**LIST OF TASKS:**
1. Revise the piece on radio and spoken word: reproduce everything from "There’s lots of" down to "delivering music anyway.", changing "radio programmers" to "station managers".
2. Answer these questions from the piece on radio and spoken word:
(a) How many years of data does the Spoken Word Audio Report now have?
(b) For how long was Matt Doran suspended?
(c) How long is the flight to London, according to the piece?
3. List every music service named in the piece on radio and spoken word.

**EXTRACTED TEXT:**
>>>>
The only piece of research I’m aware of about spoken word audio – NPR’s Spoken Word Audio Report, compiled by Edison Research, now has seven years of data, and there’s a clear trend – younger people are listening to lots of spoken word.

There’s lots of data in the full study, which you can download free: but it should give some pause for thought to radio programmers.

If we focus on music as radio’s thing – “#1 for dance and RnB” – or even “Ten great songs in a row” – I’d doubt whether this is a strong enough postioner to get audiences: especially when music is being listened-to less (as Tom Webster makes clear in his own writeup). Spotify, YouTube Music, Deezer et al is rather good at delivering music anyway.

Radio’s unique selling proposition – the thing radio does that nobody else does – is the human being. Not the music – we can get that everywhere. We’ll survive by as an industry by broadcasting peoples’ favourite songs for a while longer, but that’s a me-too game these days. Spoken word should be where we excel, even if it’s great spoken word between two songs. This should be a real opportunity for radio; but it does look as if we may be squandering it.

In Australia, Matt Doran, an apparently big-name presenter for Channel 7 who I’ve never heard of, flew to London to interview Adele about her new album. The interview was part of a package worth $1m of exclusives with the singer – but in spite of that, Doran hadn’t bothered listening to album even once, and told Adele so, after doing a full interview without asking one question about the album. Sony has denied Channel 7 the rights to air it. He was suspended for two weeks.

This is perplexing to me for a number of reasons.

Obviously – it’s a 24 hour flight to London, so why hadn’t Doran bothered to listen, at least once, to the album he was interviewing her about? That would have been the smartest thing to have done, you’d have thought. Preparation, and all that. I admire those interviewers who fully read a new author’s book, as one example. That’s a bit harder than playing an album.
<<<<
**COLLECTED MATERIAL:**
>>>>
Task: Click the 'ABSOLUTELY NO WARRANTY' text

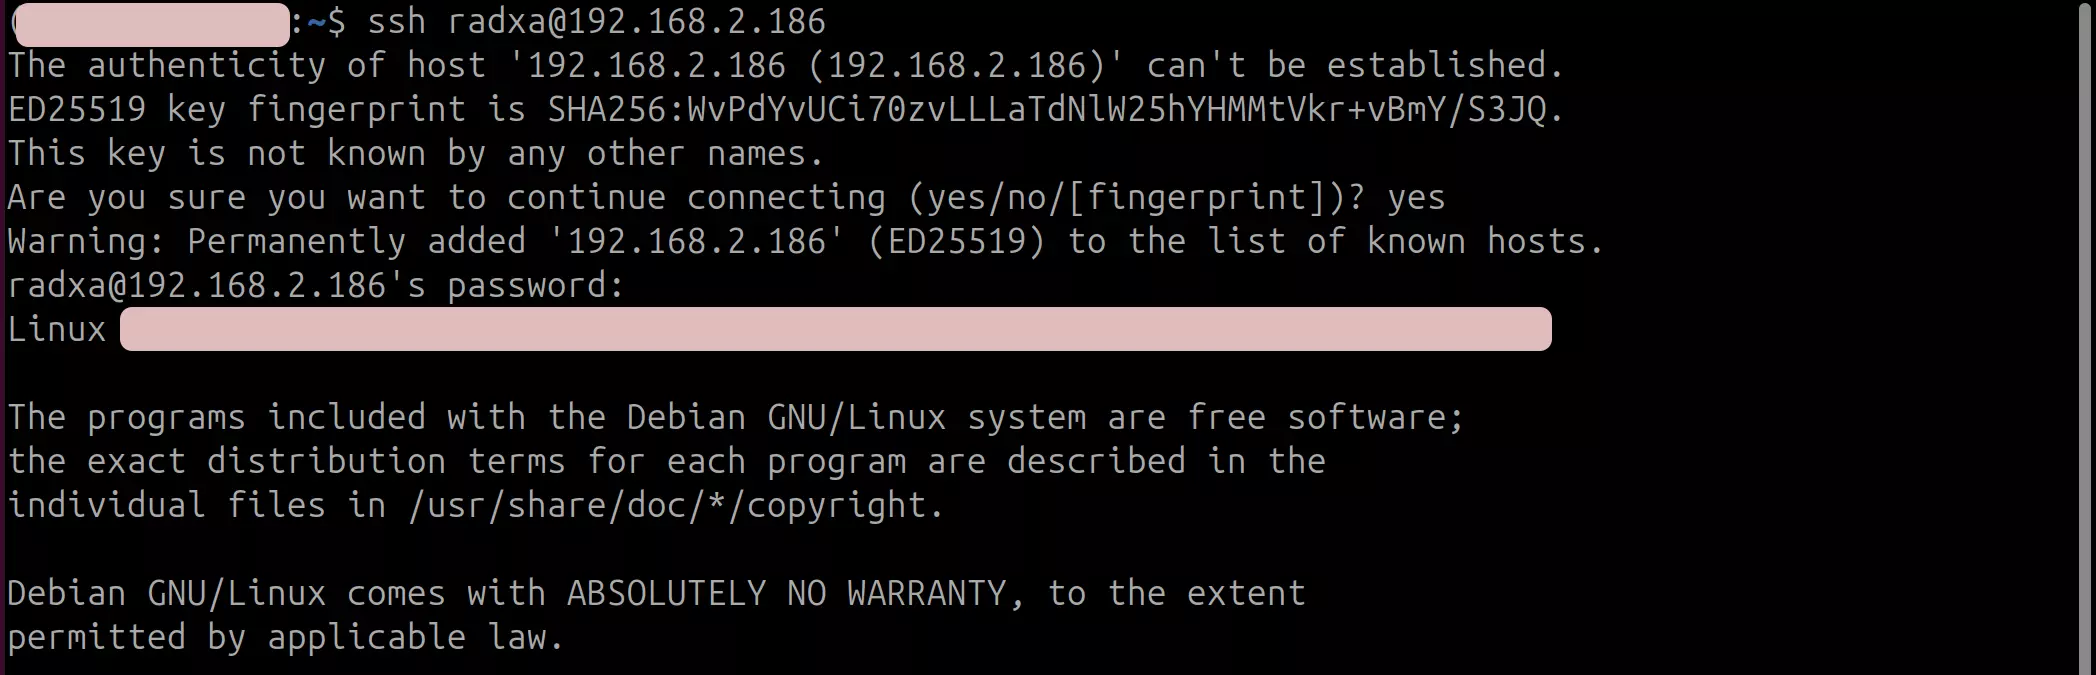Action: pyautogui.click(x=786, y=593)
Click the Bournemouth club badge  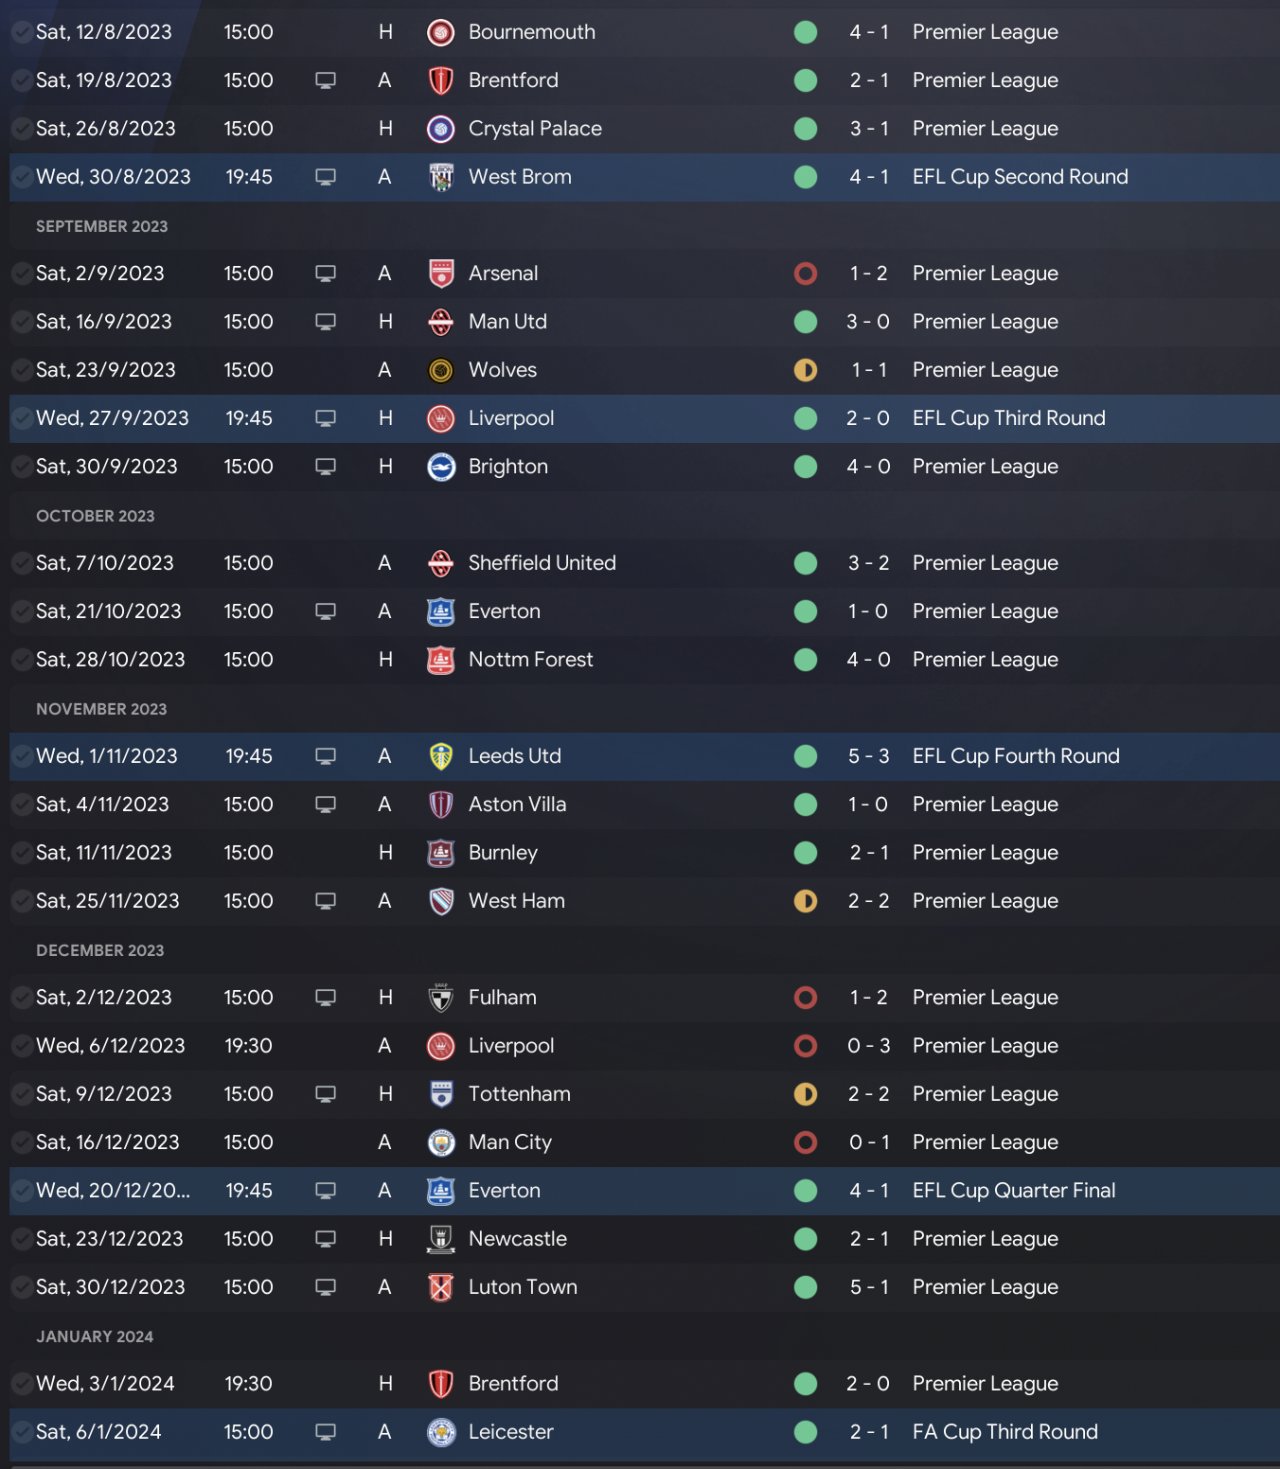coord(441,32)
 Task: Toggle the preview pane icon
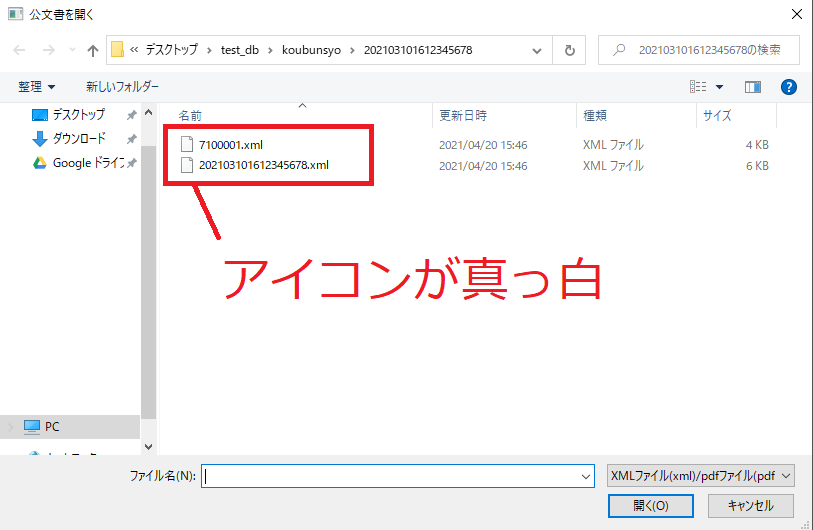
<<<<
**TASK SOLUTIONS:**
1.
There’s lots of data in the full study, which you can download free: but it should give some pause for thought to station managers.

If we focus on music as radio’s thing – “#1 for dance and RnB” – or even “Ten great songs in a row” – I’d doubt whether this is a strong enough postioner to get audiences: especially when music is being listened-to less (as Tom Webster makes clear in his own writeup). Spotify, YouTube Music, Deezer et al is rather good at delivering music anyway.

2.
(a) Seven years.
(b) Two weeks.
(c) 24 hours.

3.
Spotify
YouTube Music
Deezer